Anyways, that's neither here nor there. It's purgatory. Normally scheduled blogging will resume tomorrow for the A's series. To recap* the last week:
*I just realized that the last time I recapped anything, by conventional "recap" definitions and standards, was probably circa SAT prepping. Now my version of "recap" is like the "throw-away-obviously-wrong" multiple choice option in a reading comprehension quiz.
"What is the best way to summarize last night's Yankee win?"
a.) The Yankees beat the Orioles on Sunday.
b) The Yankees shut out the Orioles in a 3-0 victory.
c.) The Yankees's 3-0 victory over the O's was fueled by Kuroda's 5th career shut out, and GGBG's 2-run bomb.
d.) I have a love/hate relationship with starts that feature two Asians, because I love slash hate the post-game "said through a translator"s. Also, I just found out what YOLO stands for.
(It stands for You Only Live Once. Also, FOMO means Fear Of Missing Out. I don't like either of the terms, though I am pleased I can add them underneath "Intensive Purposes" and "touche" on the list of "Long Overdue Epiphanies About Words.")
Check. Here's what I got on last week:
Yankees avoided a sweep at the hands of Boston, and Mariano Rivera came out of the bullpen, and my heart leapt. And then I texted Hug because he bet me last year we've seen the last of #42. I was so happy, that the "fear-of-reminding-someone-of-a-deal-a-long-time-later-is-met-with-oh-you-were-serious-about-that-I-totally-forgot-about-it" was completely muted.

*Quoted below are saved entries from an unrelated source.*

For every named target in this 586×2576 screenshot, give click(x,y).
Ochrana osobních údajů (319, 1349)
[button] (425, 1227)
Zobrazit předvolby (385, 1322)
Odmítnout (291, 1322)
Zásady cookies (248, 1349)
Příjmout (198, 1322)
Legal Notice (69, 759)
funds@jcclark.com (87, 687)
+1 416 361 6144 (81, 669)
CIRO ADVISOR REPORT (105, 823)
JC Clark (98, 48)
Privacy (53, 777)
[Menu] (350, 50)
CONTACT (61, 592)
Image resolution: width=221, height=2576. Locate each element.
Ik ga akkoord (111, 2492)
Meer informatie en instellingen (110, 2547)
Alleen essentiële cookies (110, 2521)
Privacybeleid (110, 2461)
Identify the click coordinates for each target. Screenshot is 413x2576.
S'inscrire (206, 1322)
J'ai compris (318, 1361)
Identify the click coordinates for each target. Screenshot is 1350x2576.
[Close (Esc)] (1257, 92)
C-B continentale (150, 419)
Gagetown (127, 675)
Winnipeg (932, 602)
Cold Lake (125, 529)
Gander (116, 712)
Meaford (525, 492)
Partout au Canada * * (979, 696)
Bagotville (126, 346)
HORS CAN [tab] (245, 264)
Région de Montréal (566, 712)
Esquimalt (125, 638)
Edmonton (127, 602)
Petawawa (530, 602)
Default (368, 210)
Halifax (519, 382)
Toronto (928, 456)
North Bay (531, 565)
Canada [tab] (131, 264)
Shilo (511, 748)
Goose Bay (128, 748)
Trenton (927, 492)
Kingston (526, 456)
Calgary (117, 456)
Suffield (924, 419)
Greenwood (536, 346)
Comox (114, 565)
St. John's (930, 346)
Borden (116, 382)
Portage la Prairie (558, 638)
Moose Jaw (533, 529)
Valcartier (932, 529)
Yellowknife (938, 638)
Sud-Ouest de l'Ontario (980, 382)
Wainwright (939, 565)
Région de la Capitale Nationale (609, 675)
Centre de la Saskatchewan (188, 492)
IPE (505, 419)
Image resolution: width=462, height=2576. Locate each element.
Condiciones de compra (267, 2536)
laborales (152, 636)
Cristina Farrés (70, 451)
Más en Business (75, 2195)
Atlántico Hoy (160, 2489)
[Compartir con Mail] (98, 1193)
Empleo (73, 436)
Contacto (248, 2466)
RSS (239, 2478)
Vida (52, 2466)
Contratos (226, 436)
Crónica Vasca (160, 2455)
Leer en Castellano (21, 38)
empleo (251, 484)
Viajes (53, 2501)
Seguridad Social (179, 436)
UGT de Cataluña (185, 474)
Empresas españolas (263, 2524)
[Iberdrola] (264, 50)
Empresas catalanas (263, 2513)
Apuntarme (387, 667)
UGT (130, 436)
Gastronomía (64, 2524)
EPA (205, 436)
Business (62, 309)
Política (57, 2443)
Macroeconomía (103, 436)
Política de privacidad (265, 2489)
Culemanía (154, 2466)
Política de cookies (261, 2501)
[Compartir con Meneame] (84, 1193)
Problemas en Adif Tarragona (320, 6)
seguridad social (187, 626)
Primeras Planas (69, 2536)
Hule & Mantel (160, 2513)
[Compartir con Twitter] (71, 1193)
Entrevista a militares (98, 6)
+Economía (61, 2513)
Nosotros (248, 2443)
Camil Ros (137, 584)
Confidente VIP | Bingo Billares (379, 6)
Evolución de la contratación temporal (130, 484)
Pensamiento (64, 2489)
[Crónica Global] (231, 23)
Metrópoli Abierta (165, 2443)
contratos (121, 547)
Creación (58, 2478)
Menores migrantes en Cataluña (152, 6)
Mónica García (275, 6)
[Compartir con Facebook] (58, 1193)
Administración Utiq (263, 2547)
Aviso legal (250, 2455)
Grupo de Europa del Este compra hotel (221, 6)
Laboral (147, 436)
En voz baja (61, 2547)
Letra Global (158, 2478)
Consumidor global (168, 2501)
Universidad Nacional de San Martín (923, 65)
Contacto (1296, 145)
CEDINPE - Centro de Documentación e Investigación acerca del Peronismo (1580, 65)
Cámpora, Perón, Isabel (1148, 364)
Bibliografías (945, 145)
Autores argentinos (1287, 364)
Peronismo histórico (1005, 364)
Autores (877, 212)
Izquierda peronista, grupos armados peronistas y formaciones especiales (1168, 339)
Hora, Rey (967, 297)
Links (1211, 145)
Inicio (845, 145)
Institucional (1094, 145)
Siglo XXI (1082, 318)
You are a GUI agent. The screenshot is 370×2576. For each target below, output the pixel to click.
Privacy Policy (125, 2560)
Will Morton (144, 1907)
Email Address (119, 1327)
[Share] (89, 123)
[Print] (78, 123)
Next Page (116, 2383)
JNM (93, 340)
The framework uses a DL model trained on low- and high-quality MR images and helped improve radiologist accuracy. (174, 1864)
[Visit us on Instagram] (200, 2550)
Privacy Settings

Yankees took off for Detroit, and the "fear-of-being-shut-out-ALCS-style" was not completely muted. Detroit terrifies me. I said it. 1st in BA and OBP...7th in SLG? Yeah, Detroit terrifies me because in my head they are how movies portray the Yankees: evil, powerhouses of invincibility. Run manufacturers don't scare me. But apparently that's what Detroit is. I need someone to check under the bed for HR stats before I go to sleep.
Two losses. Then a win. In terms of SAT questions, that is a pattern I could identify.
LLWLLW_ _ _
Shows what I know! WWWW. 4 wins. (Oh, and speaking of run-manufacturing: Oakland. It's the 2013 Team That Begins With the Letter O That We Will Spend All Year Asking If They Are For Real Up Until the Point Where It Gets Ridiculous Because They Have Secured a Playoff Spot.
11-1 is pretty good, though. Admittedly, if I were an A's fan, I'd be already thinking about logo designs for the "161-1" trademark. (That sounded snarky, but I'm being dead serious.)
Whatever, as long as it's not the Royals. I am so, so sick of EVERY year some sect of "analysts" that analyze as well as I "recap," decide that the Royals are the team of which everyone should be scared. They're 7-5! Everyone is 7-5! Seriously, there's the Braves, the "7 and 5"-ers, and the Padres. That's the league right there.
The Padres got into a big fight with the Dodgers, and Greinke broke his collar bone. Matt from Finance: "WELL, HE WASN'T SO SHY THEN, WAS HE?" Ha. Yeah, Greinke's got to get his story straight about his aw shucks social awkwardness.
To boot, he acted like he could NEVER play in NY, when in reality Greinke was basically like, "Hi Yankees? It's Zach. We met at the Dresdin, uh, tonite. And um I just called to say I had a great time. And you should, uh, call me tomorrow. Or um, in 2 days. Or whatever. Anyways, my number is 555--" BEEP. And then 5 more calls later and Cashman picks up, and is like, "Zach? Don't ever call us again."
Moving on, the Yanks head to Cleveland, and Girardi has a shit fit about scheduling, a la Mike Mussina style, because two of the games were canceled, and the Powers That Be have some Goddamn nerve making the Yankees play in a cold climate at night so early in the season.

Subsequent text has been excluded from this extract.